Santé

Est ce que la solution du VIH se trouverait dans la médecine traditionnelle?

Pr Rokia Sanogo, enseignante chercheuse et chef de département médecine traditionnelle (DMT)

Ce  n’est ni de l’utopie ni de la tromperie mais la pure réalité basée sur des recherches scientifiques menées sur les plantes  que  le Pr. Rokia Sanogo, a révélé ses informations. Selon elle, il existe bel et bien des plantes qui ont été testées et qui peuvent neutraliser le virus du VIH. Professeur  émérite, Rokia Sanogo est enseignante chercheuse et chef de département de la médecine traditionnelle de l’Institut National de Recherches en Santé Publique (INRSP). Dans l’entretien qu’elle nous a accordé en marge de la Journée Africaine de la Médecine Traditionnelle célébrée,  le 31 août, la spécialiste met en exergue les différentes vertus des plantes médicinales dans la lutte contre les maladies  principalement  le VIH. Elle a  à son actif plus de  60 publications.

« Nous avons des plantes testées qui peuvent neutraliser le virus du  VIH»

Selon elle, il est primordial d’approfondir la recherche sur les plantes médicinales pour mettre à la disposition des populations du Mali des médicaments à base de plantes sûres et efficaces. A l’en croire, le salut de la lutte contre le VIH et d’autres maladies virales trouveront leur solution  dans les médicaments traditionnels améliorés  appelés « MTA ». « Et depuis des décennies le département de la médecine traditionnelle de l’Institut National de Recherches  en Santé Publique s’atèle a la tache »  a commenté la spécialiste.

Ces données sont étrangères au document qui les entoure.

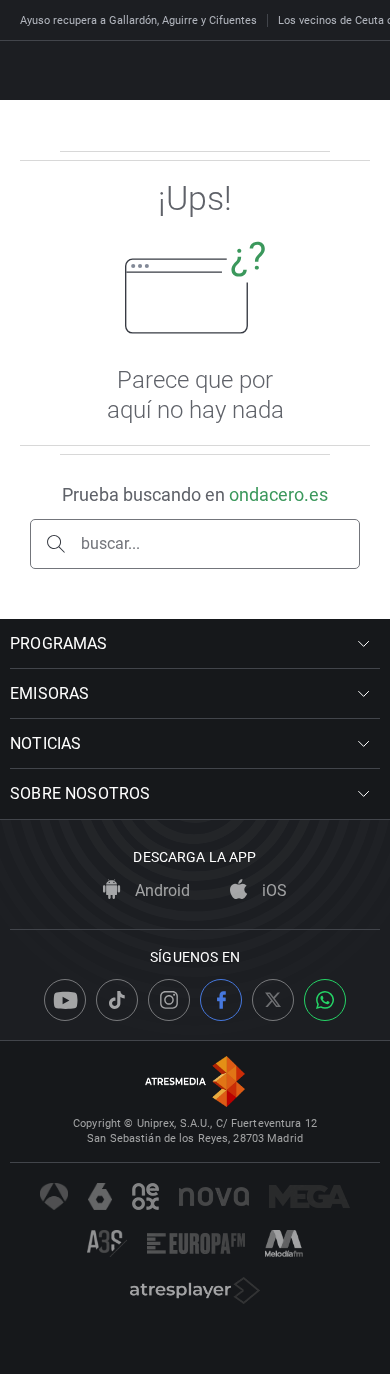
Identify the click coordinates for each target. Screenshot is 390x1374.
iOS (272, 890)
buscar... (110, 543)
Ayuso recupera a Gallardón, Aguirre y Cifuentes (138, 20)
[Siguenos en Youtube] (65, 1000)
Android (160, 890)
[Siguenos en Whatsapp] (325, 1000)
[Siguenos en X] (273, 1000)
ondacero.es (278, 494)
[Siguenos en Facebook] (221, 1000)
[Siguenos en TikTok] (117, 1000)
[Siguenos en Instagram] (169, 1000)
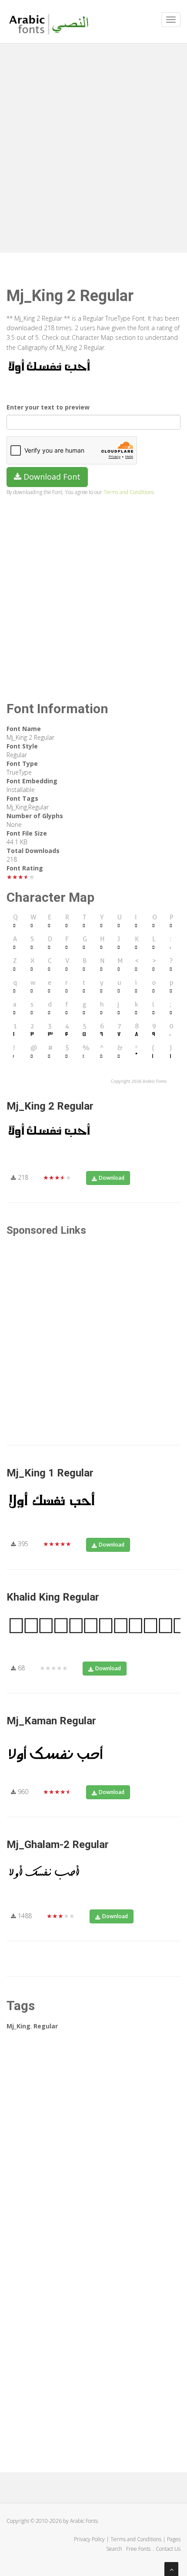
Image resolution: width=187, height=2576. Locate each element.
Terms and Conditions (129, 491)
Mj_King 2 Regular (50, 1106)
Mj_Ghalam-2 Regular (58, 1844)
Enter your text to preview (48, 407)
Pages (173, 2539)
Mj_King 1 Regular (50, 1473)
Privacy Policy (89, 2539)
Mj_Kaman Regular (51, 1721)
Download (111, 1177)
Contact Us (168, 2548)
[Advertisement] (93, 146)
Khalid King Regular (53, 1597)
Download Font (50, 476)
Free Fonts (139, 2548)
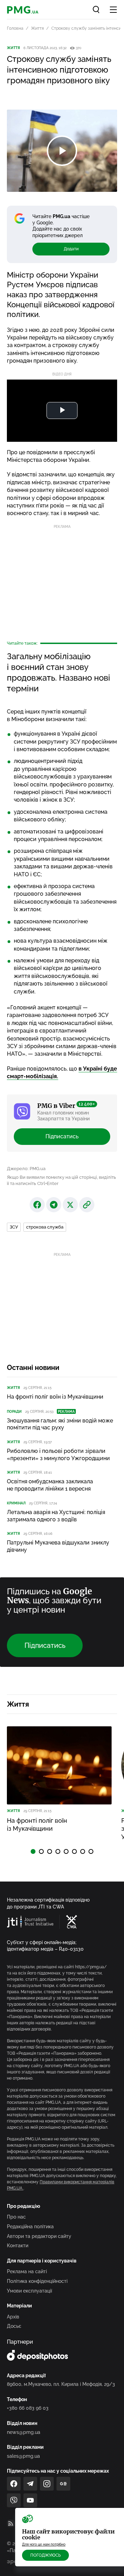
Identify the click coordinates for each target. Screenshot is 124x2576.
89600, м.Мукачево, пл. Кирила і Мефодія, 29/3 (61, 2384)
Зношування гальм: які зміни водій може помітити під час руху (60, 1424)
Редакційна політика (30, 2226)
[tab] (33, 1851)
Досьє (14, 2326)
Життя (37, 28)
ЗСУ (14, 1227)
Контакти (17, 2245)
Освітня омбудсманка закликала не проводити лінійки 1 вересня (50, 1485)
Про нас (16, 2217)
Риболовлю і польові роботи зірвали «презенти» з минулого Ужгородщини (58, 1455)
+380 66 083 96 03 (28, 2408)
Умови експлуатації (29, 2291)
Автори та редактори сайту (39, 2236)
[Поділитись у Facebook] (37, 1204)
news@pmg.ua (23, 2432)
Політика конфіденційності (37, 2281)
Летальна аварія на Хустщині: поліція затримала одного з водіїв (56, 1516)
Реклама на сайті (27, 2271)
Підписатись (62, 1136)
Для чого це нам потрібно (43, 2544)
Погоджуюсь (45, 2555)
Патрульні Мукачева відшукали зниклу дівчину (58, 1546)
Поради (14, 1411)
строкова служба (44, 1227)
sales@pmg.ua (23, 2456)
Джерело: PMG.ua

Pour cette dernière  face à toutes les maladies et préoccupations,  les gens doivent avoir  le réflexe médecine traditionnelle. Primo, dira-t-elle c’est la première ressource disponible  avec des  connaissances  à la portée. Secundo, elle affirme que la  santé communautaire  doit être assimilable à  la médecine traditionnelle. D’après elle, pour la prise en charge efficace du VIH il faut une collaboration étroite entre la médecine conventionnelle et la médecine traditionnelle. Elle précisera qu’au niveau  de la médecine traditionnelle il existe beaucoup de recettes qui peuvent aider pour lutter contre les maladies opportunistes : les diarrhées, les dermatoses. En dehors de cela,  explique le Pr Sanogo,  la médecine traditionnelle est riche en plantes  qui peuvent être utilisées   pour renforcer le système immunitaire. « Nous avons travaillé sur des médicaments qui peuvent renforcer le système immunitaire  et qui   permettent  à l’organisme de  mieux  combattre le VIH. Il y a des plantes médicinales  qui contiennent des principes et actifs qui sont des antibiotiques  et antifongiques qui sont efficaces contre le virus du SIDA. Et c’est grâce à un  financement  de la banque africaine de développement que l’étude a été menée  » a-t-elle laissé entendre.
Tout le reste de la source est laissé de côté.